Choose a branch cut of natural log in the lower half of the complex plane. Take $\ln(z)=|z|$ for $z$ on the positive real ray.

Then

$\displaystyle\int_{-\infty}^{\infty}\frac{\ln(z)}{1+z^2}dz=\int_{-\infty}^{0}\frac{\ln(z)}{1+z^2}dz+\int_{0}^{\infty}\frac{\ln(z)}{1+z^2}dz$

$\displaystyle=\int_{-\infty}^{0}\frac{\ln(|z|)+\pi i}{1+z^2}dz +\int_{0}^{\infty}\frac{\ln(z)}{1+z^2}dz$

$\displaystyle=\int_{0}^{\infty}\frac{\pi i}{1+z^2}dz+2\int_{0}^{\infty}\frac{\ln(z)}{1+z^2}dz$ . $(\ast)$

Let $C$ be a large semicircle above the real axis. Since $\frac{\ln(z)}{1+z^2}|z|\to 0$ as $z$ becomes small, we may ignore the singularity at the origin by deforming $C$ among an arbitrarily small semicircle and apply Cauchy's integration formula to find find $\displaystyle\int_C\frac{\ln(z)}{1+z^2}dz=2\pi i \frac{\ln(i)}{2i}=\frac{\pi^2}{2}i$ .

Similarly, $\frac{\ln(z)}{1+z^2}|z|\to 0$ as $z$ becomes large, so as the radius of $C$ becomes large the arc does not contribute to the integral and we find

$\displaystyle\int_{-\infty}^{\infty}\frac{\ln(z)}{1+z^2}dz=\frac{\pi^2}{2}i$ . $(\ast \ast)$

Moreover,

$\displaystyle\int_{0}^{\infty}\frac{\pi i}{1+z^2}dz=\lim_{b\to\infty}\pi i(\tan^{-1}(b)-\tan^{-1}(0))=\frac{\pi^2}{2}i$ . $(\ast\ast\ast)$ .

Finally, combining $(\ast),(\ast\ast)$ and $(\ast\ast\ast)$ yields

$\displaystyle\frac{\pi^2}{2}i=\frac{\pi^2}{2}i+2\int_0^{\infty}\frac{\ln(z)}{1+z^2}dz$ ,

so

$\displaystyle\int_0^{\infty}\frac{\ln(z)}{1+z^2}dz=\boxed{0}$ .
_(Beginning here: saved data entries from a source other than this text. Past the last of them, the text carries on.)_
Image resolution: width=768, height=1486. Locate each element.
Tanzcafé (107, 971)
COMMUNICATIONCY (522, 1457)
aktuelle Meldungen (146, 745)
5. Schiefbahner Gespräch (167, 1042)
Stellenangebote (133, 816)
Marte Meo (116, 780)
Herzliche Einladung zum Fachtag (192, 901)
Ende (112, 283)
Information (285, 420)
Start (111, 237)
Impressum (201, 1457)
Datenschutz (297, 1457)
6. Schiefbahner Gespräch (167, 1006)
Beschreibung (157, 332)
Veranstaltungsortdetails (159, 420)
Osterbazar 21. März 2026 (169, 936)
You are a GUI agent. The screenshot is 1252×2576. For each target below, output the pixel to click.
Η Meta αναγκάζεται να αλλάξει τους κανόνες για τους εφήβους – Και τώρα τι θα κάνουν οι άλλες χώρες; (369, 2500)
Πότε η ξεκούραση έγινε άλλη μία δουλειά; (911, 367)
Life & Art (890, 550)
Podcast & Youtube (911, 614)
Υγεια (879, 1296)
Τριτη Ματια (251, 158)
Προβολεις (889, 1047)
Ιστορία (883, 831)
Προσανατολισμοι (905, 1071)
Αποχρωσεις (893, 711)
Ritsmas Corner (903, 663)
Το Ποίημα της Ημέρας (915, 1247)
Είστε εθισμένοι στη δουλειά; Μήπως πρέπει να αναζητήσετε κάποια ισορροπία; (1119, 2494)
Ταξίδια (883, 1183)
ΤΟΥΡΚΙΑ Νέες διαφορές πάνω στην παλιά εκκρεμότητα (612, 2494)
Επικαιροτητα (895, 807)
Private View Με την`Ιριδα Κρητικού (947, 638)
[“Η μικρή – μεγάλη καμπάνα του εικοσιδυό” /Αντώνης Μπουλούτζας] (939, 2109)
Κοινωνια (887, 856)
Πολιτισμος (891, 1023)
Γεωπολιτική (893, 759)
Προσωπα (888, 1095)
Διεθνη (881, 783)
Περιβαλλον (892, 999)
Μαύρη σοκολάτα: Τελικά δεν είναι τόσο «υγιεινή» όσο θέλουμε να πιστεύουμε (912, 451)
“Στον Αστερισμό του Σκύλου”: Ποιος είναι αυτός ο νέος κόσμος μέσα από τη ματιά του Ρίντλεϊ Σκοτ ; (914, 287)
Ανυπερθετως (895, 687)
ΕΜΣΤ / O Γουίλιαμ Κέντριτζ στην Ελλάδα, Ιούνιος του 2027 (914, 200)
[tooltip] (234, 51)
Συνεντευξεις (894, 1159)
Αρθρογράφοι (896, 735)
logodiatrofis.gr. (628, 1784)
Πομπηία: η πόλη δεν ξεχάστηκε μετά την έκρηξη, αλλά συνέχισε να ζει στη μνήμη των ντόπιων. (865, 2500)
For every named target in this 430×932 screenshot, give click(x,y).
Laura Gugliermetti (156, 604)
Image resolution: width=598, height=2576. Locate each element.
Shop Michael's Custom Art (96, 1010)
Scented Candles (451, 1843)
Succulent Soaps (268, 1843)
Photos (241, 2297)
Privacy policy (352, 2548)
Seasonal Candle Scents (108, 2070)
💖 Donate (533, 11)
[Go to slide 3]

$let\quad I=\int _{ 0 }^{ \infty } \frac { \ln { ( } x) }{ 1+x^{ 2 } } \, dx\\ put\quad u=\frac { 1 }{ x } \\ \Rightarrow I=\int _{ \infty }^{ 0 } \frac { \ln { ( } \frac { 1 }{ x } ) }{ 1+\left( \frac { 1 }{ x } \right) ^{ 2 } } \, \frac { -dx }{ x^{ 2 } } =-\int _{ 0 }^{ \infty } \frac { \ln { ( } x) }{ 1+x^{ 2 } } \, dx\\ I=-I\Rightarrow I=0$

Put $x= \tan \theta \implies {d}x= \sec^2 \theta {d}\theta$

$I= \int_0^{\infty} \frac{\ln(x)}{1+x^{2}} \, dx = \int_0^{\frac{\pi}{2}} \ln(\tan \theta) \, d\theta = \int_0^{\frac{\pi}{2}} \ln(\tan(\frac{\pi}{2} -\theta)) \, d\theta = \int_0^{\frac{\pi}{2}} \ln(\cot \theta) \, d\theta$ )

Adding yields $2I= \int_0^{\frac{\pi}{2}} \ln(\tan \theta)+ \ln (\cot\theta) \, d\theta$

$2I= \int_0^{\frac{\pi}{2}} \ln(\tan \theta \cdot \cot\theta) \, d\theta = \int_0^{\frac{\pi}{2}} \ln(1) \, d\theta=0$